#### Document section
The same day came the news of the fall of the Italian Government, which had been attacked during the fortnight by a strange combination of the advanced wing of the pro-war party who considered that the ministry was not displaying enough firmness in its conduct of the campaign, with the pacifist socialist party who denounced the Government for infringing the constitutional rights of the people in the interests of militarism. A feeling of malaise was in the air. All the elements of success were present in the Italian Army except the most important of all, the psychological element.
Evacuation of Udine.
By this time motor-lorries had already begun to pour back through Udine, and in the streets the Signal Corps were taking down the telegraph-wires. You saw little parties of father, mother, and children suddenly emerge from house or shop, each with hand-luggage. If you looked closely you generally saw that the woman was crying.
Air fights between Germans and Italians.
On the twenty-sixth there were frequent attempts to reach Udine by German flyers who were new to the ground. It was the first time that the Italian Air Corps had had to deal with a German attempt to contest their supremacy and they came well out of the trial. Ten enemy machines were brought down during the day, two individual Italian airmen accounting for three each. When the enemy machines were sighted heading for Udine the jarring scream of a siren gave the alarm, and the police cleared the streets.
Saturday, October 27, was the day of general exodus.
Batteries hold rearward positions.
I left Udine early on Saturday morning, in the car of the British general commanding our artillery contingent on the Italian front, to go up to the batteries and see how they got on in the retreat. We crawled out toward the front along roads blocked with rearward-moving traffic for which there was no organization, and after lunching at the general's headquarters at Gradisca, I went on to Rubbia, just across the Isonzo, to the south of Gorizia, where was the group headquarters of the batteries. Already the supply service of the Third Army were pouring in a black mass along the road, screened at the side and overhead by rushmats from the observation of the enemy. Voices and hammering under the long wooden bridge across the Isonzo at Rubbia were signs that the Italian engineers were putting in position charges of explosive to blow it up when as much material as possible had been brought over. Some of our batteries had already been withdrawn to rearward positions not far from group headquarters and were firing as fast as the guns could be reloaded. The others were still in their old emplacements a mile or so farther forward, being shelled terrifically by the Austrian twelve-inch batteries, but having extraordinary luck. They were using up as much of their ammunition as they could, because it was becoming clearer every moment that the Italian transport service was not going to be able to supply the lorries to move the shells, which were big enough for fifty of them to make a full lorry-load.
Lack of motor lorries to move ammunition.
A major from one of the batteries came into group headquarters while I was in the mess. He was dark under the eyes after a couple of sleepless nights, for his men had been working hard all round the clock to get the ammunition back from the forward dumps, labor that afterward proved wasted, as there were no lorries forthcoming to carry it farther on. Sixty twelve-inch shells and one aeroplane bomb a yard away from one of his four guns was the afternoon's experience of his battery, and only one man wounded made up the casualty-list for the same period.

Records from a data collection
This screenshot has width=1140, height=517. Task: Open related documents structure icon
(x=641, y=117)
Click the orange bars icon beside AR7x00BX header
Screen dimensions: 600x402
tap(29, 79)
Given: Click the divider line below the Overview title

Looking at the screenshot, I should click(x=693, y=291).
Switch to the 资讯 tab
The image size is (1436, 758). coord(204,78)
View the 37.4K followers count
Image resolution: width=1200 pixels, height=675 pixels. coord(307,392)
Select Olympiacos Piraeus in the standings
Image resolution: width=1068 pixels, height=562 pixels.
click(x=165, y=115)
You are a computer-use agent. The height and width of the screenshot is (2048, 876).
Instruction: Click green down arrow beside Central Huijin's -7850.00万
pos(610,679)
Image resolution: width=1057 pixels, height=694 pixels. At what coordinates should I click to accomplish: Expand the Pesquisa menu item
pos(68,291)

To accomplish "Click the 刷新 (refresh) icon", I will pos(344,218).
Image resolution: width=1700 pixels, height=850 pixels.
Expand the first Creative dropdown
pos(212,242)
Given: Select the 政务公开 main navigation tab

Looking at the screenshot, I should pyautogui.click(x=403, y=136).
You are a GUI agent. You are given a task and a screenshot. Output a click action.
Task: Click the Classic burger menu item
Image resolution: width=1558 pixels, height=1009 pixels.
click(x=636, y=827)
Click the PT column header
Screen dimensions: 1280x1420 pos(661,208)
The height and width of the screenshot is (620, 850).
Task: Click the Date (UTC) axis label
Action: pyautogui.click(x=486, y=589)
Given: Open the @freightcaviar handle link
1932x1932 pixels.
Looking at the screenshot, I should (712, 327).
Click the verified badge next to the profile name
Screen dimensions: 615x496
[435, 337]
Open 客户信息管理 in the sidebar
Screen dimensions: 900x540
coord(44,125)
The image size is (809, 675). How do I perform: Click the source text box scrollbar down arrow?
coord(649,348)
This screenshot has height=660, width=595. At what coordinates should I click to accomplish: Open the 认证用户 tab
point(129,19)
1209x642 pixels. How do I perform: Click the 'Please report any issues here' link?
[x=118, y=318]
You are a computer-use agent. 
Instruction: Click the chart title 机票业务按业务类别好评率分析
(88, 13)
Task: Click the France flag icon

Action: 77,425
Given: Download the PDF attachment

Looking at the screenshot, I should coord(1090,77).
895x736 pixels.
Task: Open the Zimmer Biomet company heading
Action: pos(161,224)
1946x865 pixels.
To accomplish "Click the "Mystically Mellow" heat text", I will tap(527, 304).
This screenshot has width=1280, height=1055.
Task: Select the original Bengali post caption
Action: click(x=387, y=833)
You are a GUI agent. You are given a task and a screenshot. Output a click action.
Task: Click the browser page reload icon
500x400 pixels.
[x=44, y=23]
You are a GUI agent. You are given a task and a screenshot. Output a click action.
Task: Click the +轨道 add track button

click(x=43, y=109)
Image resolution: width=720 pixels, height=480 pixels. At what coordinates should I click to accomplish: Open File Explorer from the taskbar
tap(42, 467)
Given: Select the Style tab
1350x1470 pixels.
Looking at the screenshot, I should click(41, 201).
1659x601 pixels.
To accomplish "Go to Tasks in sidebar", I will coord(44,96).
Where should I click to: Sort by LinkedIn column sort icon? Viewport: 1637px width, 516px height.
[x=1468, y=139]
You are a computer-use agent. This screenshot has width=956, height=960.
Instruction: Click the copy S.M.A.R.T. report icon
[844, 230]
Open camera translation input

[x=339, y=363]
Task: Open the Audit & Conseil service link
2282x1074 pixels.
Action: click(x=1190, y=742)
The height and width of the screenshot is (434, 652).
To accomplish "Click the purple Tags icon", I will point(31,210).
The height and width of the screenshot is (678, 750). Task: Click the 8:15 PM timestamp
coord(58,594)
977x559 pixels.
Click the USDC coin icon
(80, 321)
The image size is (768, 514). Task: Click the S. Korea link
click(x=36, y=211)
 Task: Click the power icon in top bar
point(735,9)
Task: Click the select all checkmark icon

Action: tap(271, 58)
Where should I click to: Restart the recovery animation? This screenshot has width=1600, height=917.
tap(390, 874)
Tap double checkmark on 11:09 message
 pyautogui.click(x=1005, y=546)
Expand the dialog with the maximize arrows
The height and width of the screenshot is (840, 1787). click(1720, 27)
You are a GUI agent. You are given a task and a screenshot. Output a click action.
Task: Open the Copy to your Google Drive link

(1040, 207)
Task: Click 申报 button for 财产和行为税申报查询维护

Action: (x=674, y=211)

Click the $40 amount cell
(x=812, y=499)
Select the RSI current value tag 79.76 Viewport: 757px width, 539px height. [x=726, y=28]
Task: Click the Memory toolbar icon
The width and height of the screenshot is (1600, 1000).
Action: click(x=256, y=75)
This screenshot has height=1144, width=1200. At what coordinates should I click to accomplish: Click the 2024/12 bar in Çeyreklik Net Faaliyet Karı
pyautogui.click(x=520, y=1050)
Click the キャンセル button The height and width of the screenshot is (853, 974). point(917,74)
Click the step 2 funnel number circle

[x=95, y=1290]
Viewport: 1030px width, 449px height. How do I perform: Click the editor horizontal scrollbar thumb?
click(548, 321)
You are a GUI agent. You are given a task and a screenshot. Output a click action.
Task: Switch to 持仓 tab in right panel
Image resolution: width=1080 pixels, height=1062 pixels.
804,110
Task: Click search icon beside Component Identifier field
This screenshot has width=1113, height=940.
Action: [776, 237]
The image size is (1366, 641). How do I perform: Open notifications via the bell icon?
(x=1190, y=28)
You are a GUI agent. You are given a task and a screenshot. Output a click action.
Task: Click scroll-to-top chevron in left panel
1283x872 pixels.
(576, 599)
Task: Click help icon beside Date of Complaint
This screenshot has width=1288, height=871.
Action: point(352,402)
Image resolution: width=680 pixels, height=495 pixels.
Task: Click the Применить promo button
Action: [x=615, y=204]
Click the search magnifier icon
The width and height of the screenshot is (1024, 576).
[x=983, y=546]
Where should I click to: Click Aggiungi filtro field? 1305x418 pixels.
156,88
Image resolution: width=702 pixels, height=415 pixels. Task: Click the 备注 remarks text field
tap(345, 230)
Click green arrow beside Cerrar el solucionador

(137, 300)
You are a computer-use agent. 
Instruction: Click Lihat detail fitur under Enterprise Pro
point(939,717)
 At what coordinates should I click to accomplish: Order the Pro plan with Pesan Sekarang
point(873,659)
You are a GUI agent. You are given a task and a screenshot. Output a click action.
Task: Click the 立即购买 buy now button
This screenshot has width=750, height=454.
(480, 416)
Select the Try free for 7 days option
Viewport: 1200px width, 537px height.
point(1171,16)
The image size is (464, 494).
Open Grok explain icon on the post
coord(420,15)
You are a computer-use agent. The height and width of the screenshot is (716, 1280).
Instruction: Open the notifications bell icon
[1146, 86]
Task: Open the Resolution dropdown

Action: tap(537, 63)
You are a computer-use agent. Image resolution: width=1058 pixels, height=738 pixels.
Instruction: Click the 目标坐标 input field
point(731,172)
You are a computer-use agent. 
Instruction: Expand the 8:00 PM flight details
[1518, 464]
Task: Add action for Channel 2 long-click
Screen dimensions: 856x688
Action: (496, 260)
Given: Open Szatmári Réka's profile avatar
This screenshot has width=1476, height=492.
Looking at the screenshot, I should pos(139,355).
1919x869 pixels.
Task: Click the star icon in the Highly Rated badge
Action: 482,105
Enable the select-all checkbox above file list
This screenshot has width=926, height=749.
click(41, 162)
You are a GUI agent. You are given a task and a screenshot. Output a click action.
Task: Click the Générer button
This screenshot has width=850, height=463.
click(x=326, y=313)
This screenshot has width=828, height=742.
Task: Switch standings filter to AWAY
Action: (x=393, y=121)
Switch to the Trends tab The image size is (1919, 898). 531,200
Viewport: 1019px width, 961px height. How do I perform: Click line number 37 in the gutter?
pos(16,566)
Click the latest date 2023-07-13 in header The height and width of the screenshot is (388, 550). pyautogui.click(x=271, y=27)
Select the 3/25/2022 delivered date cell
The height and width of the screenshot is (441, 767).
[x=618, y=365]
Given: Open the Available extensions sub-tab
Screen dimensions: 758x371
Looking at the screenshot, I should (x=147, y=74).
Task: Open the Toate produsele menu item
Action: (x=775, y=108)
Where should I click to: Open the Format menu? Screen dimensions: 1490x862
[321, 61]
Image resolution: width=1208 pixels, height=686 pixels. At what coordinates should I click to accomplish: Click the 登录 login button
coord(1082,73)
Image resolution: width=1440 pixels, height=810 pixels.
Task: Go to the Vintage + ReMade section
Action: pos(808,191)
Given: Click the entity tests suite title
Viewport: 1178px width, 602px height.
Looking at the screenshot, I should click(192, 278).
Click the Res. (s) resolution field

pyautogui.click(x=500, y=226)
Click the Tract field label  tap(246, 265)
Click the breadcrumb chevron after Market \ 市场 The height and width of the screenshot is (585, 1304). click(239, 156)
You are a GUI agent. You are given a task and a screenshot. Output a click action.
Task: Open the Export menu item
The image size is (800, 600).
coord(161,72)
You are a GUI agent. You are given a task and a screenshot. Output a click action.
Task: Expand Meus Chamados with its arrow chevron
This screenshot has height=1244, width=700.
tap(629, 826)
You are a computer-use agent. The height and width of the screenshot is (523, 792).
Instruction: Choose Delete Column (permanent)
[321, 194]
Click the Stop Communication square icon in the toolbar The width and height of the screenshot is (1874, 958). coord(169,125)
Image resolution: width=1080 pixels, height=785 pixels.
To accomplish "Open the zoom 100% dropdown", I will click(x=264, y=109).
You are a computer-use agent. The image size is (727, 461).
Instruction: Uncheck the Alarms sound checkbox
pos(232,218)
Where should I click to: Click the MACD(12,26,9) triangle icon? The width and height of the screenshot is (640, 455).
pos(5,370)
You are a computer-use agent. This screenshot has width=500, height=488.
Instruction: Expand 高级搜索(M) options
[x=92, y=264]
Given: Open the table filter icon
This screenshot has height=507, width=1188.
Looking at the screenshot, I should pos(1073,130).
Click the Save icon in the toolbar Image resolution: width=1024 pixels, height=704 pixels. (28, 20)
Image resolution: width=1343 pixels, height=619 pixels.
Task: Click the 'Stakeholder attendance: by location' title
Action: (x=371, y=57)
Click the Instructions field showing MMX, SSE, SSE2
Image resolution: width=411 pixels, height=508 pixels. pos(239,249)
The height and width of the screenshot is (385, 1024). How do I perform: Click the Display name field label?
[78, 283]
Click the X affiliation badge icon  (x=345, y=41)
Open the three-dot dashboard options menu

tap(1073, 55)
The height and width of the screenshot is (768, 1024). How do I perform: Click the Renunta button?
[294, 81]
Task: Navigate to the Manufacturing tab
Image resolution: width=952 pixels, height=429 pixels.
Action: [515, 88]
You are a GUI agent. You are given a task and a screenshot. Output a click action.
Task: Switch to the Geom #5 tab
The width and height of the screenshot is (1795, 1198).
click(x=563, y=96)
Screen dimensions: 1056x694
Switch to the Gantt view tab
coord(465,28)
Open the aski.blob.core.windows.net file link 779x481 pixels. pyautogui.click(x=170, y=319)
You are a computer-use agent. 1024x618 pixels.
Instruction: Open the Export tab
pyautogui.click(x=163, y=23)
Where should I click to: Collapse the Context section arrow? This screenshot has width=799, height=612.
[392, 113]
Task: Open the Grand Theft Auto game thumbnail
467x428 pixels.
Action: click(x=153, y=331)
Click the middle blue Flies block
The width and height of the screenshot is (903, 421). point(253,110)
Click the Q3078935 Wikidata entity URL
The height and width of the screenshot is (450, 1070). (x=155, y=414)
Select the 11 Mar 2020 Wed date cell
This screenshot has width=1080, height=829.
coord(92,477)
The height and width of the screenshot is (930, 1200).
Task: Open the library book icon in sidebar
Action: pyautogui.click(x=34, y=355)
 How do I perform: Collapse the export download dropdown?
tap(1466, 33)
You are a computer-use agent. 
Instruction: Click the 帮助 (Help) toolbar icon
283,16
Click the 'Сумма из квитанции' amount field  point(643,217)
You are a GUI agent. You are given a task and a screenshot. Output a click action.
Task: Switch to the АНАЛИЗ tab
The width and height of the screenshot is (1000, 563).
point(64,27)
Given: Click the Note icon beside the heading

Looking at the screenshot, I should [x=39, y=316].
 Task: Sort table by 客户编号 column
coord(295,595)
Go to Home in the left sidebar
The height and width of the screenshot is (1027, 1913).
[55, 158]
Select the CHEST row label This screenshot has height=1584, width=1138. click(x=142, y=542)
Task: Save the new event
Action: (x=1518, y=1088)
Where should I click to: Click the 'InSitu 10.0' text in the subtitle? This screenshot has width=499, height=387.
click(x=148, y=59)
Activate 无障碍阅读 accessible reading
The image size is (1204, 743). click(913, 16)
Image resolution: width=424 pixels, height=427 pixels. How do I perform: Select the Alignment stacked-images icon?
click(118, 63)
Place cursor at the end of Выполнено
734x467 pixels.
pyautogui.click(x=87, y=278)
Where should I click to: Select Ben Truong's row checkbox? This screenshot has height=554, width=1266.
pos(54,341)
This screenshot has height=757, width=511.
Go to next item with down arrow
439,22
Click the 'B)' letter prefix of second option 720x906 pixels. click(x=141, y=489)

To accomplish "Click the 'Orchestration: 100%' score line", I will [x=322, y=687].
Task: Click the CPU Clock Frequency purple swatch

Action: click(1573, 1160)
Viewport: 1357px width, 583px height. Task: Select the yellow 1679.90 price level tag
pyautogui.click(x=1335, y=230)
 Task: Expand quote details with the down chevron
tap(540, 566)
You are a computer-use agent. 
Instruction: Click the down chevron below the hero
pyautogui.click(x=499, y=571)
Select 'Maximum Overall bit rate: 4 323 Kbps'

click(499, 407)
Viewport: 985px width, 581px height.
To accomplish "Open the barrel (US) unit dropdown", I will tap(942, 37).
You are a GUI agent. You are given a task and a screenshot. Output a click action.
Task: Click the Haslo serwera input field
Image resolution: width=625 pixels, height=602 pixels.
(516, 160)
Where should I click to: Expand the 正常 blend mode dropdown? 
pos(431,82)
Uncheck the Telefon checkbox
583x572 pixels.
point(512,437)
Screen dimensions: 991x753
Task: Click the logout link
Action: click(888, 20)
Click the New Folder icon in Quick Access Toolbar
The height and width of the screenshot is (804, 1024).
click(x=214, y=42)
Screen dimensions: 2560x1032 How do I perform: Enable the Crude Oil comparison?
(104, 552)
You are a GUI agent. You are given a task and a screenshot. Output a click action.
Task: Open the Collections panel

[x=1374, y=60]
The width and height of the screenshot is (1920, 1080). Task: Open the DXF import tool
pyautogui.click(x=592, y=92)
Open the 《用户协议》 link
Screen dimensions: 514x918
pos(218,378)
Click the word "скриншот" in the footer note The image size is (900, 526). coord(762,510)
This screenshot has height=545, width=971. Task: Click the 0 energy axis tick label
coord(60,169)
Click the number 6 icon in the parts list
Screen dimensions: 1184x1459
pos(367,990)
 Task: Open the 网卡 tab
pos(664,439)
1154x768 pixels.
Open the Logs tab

#### Study questions
[1] List every geographical name, whether of a town or a river, that appears in the account of the retreat from Udine.
[2] Reproduce everything in the account of the retreat from Udine from "Evacuation of Udine." down to "woman was crying.".
The rows have no role in this exercise.

#### Solutions
[1] Udine, Gradisca, Rubbia, the Isonzo, Gorizia

[2]
Evacuation of Udine.
By this time motor-lorries had already begun to pour back through Udine, and in the streets the Signal Corps were taking down the telegraph-wires. You saw little parties of father, mother, and children suddenly emerge from house or shop, each with hand-luggage. If you looked closely you generally saw that the woman was crying.